* _What to do_:
Among the lines below, copy exactly those from the one with "[Dribbble] (881, 82)" through the one with "[Facebook] (996, 2468)", counting both ends.

[[ Dataset content open ]]

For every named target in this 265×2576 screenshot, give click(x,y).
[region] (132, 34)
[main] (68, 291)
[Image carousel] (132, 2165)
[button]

[[ Dataset content closed ]]
[[ Dataset content open ]]

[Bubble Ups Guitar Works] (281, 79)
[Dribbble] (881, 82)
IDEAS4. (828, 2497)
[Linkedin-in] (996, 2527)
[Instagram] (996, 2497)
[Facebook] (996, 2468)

[[ Dataset content closed ]]

* _Answer to this exercise_:
[Dribbble] (881, 82)
IDEAS4. (828, 2497)
[Linkedin-in] (996, 2527)
[Instagram] (996, 2497)
[Facebook] (996, 2468)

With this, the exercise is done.